An important aspect to be considered when analyzing the hemodynamic readouts constituting the fMRI signal is the stability of the physiological state of the subject. Physiological parameter recordings revealed constant oxygen saturation values throughout the experiment irrespective of the anesthetic doses used. This is to be expected as mice have been artificially ventilated at constant tidal volumes with a defined amount of oxygen provided via the respiration gas and allowed avoiding potential effects due to respiratory depression induced by anesthesia. Measurements of heart rate and pulse distention showed an overall decline with increasing dose of anesthesia indicative of reduced cardiac output. Since fMRI is an indirect measure of cerebral activation, which depends on the cerebrovascular baseline state, changes in blood pressure might affect the amplitude of the BOLD signal fluctuations and thereby potentially also the correlation analysis. This has also been reported previously in47 and may be considered a drawback of studying anesthesia-related effects using fMRI.

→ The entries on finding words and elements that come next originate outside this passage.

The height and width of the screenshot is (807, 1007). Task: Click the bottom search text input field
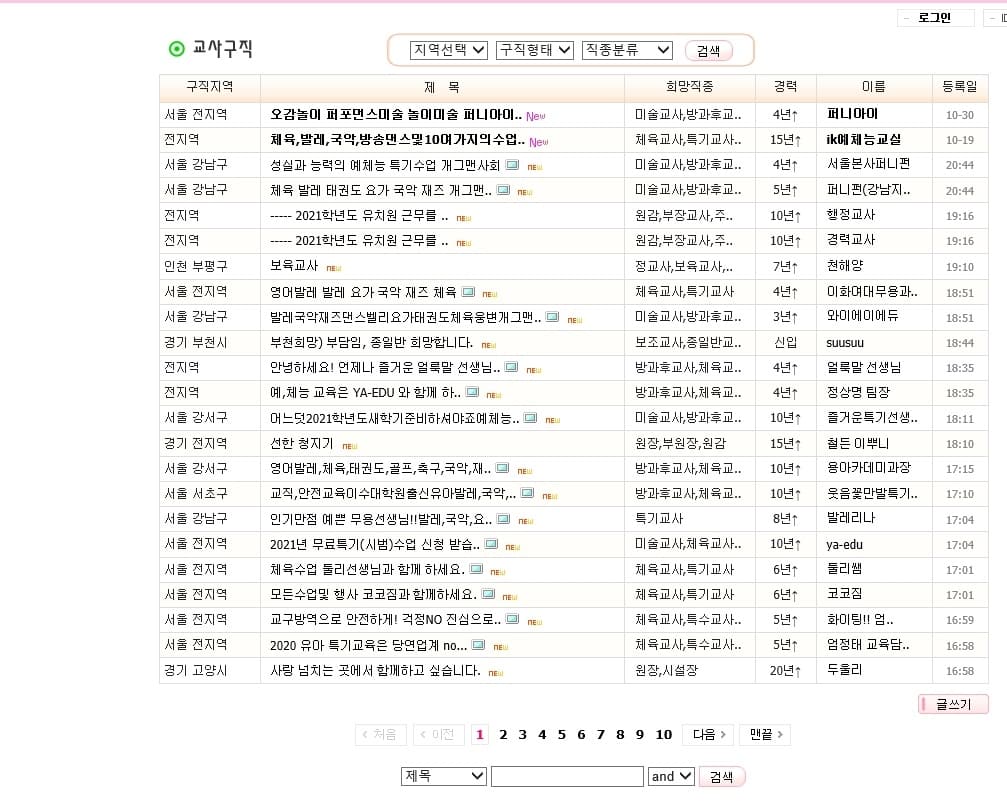click(x=567, y=776)

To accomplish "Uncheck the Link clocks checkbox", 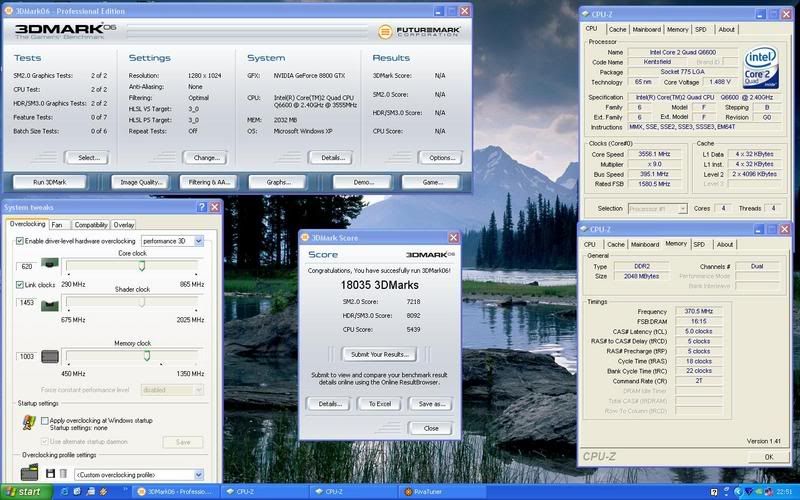I will [20, 285].
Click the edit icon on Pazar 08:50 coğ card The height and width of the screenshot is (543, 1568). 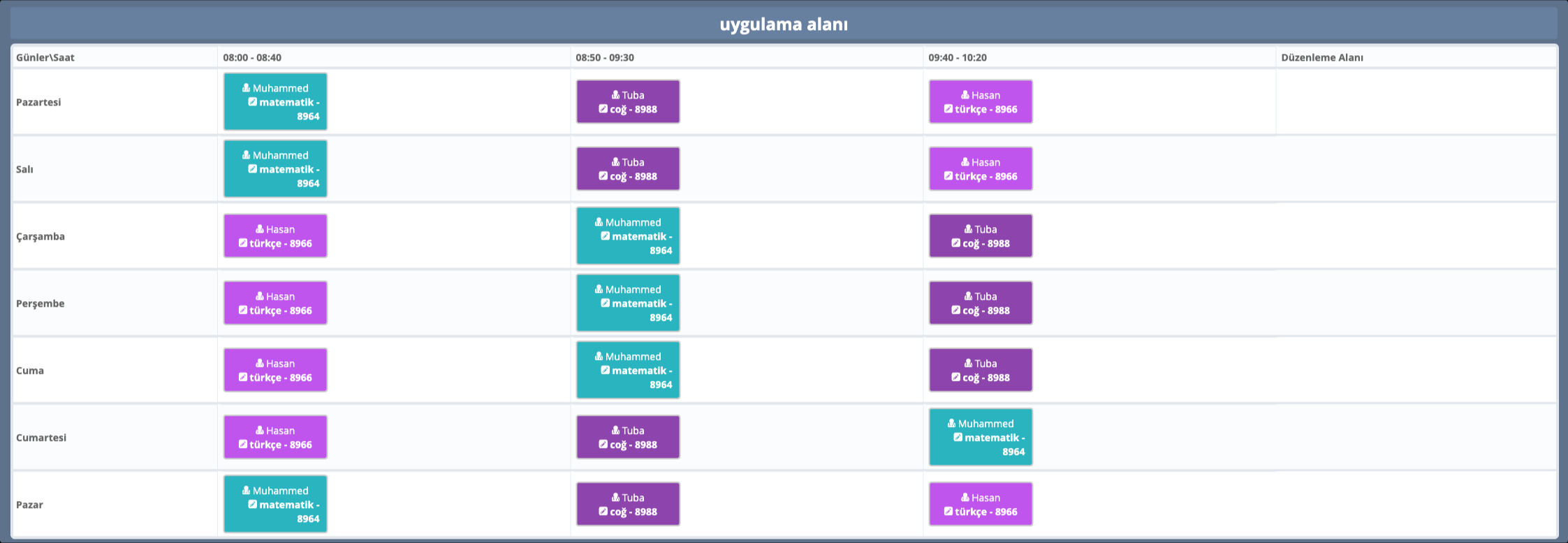pyautogui.click(x=603, y=512)
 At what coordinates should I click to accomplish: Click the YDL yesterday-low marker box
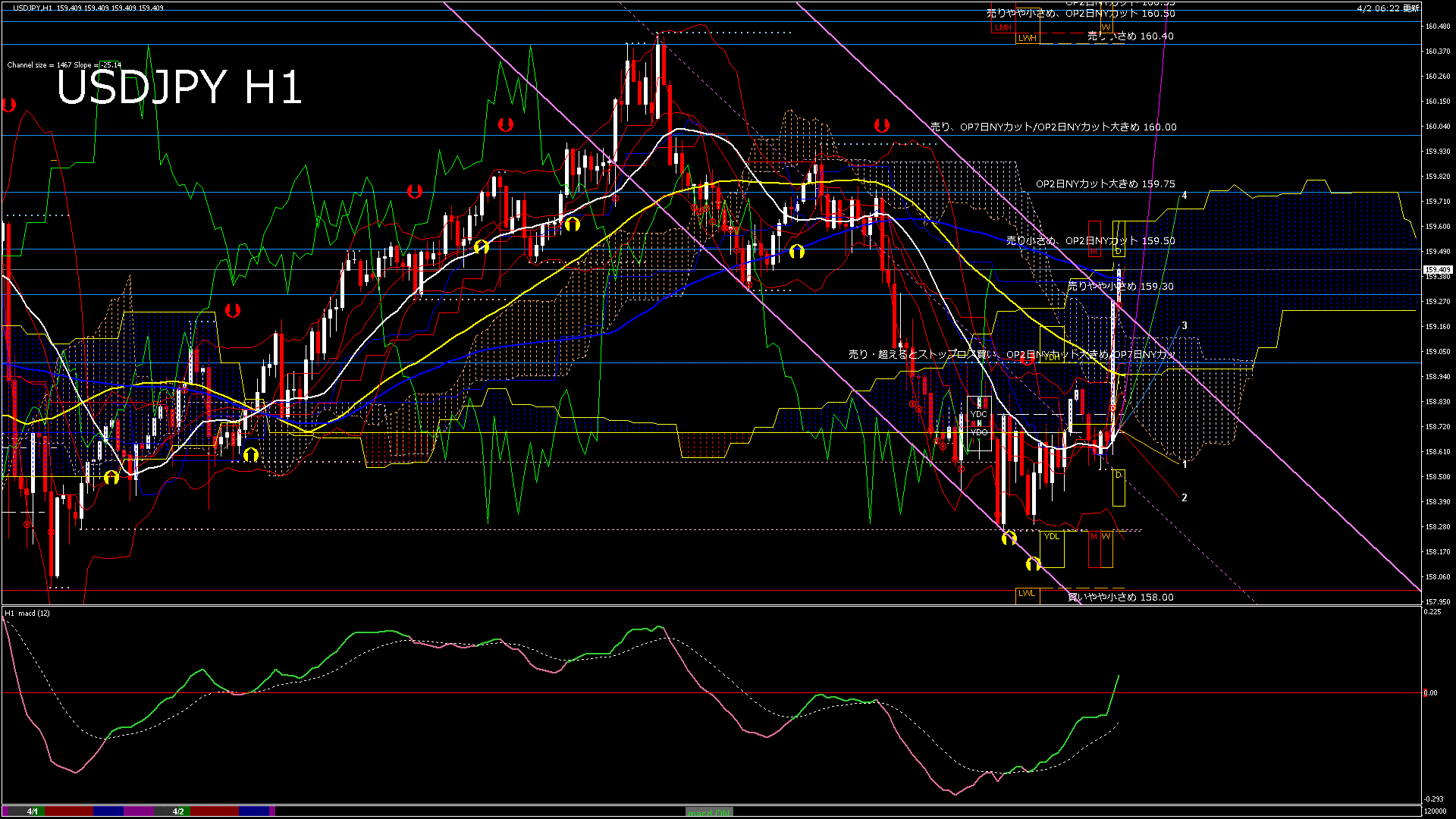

Apart from potential impact due to alteration in the physiological state, fMRI is hampered by its inherently low temporal resolution due to (i) the temporal characteristic of the hemodynamic response acting as strong temporal low-pass filter, and (ii) the sequential nature of MRI data sampling. Sampling rates are of the order of seconds, which puts a lower limit to a sampling interval in dynamic FC analysis of the order of 15 to 20 s, which is long compared to changes in microstates as reported on the basis of EEG measurements7,29. Changes occurring at sub-second time scales will be missed. Similarly the effect of the window length on dFS has also been widely discussed. Shakil et al.48 showed that clustering based on the sliding window correlation did not reliably reflect the underlying state transitions unless the window length was comparable to the state duration. However, here we have utilized the algorithm that uses dictionary-learning approach, which has been shown to reliably estimate the dFS with changing window lengths within a range of 15 to 50 s7,29,49,50,51. Additional aspects regarding dFC analysis relate to the proper number of atoms to be included and whether it is appropriate to keep the atoms fixed for group comparisons. Data reduction algorithms such as dictionary learning are vulnerable to over-fitting if too many components/atoms are selected. Indeed, it is possible to explain 100% of the variance if the number of component matches that of the number of frames. This would however fail to achieve the goal of reducing dimensionality. Many examples in the literature use 50–60% variance explained as a commonly used threshold choice. For instance previous work also based on dictionary learning has reported ~50% of variance explained for 16 atoms (Li et al., 2014), which is comparable to the results reported in this study. Similarly, Grandjean et al. could explain 50–60% of the variability using 20 atoms. In line with these reports and in order to avoid overfitting we restricted ourselves to 20 atoms. Nevertheless, the optimal number of atoms for dynamic FC analyses remains a point to be addressed in future work. Another point of consideration for future work would be to identify a method to perform statistical analysis without the constrain of keeping the atoms fixed across all groups, i.e. considering the potential appearance of new atoms in each group in the analysis.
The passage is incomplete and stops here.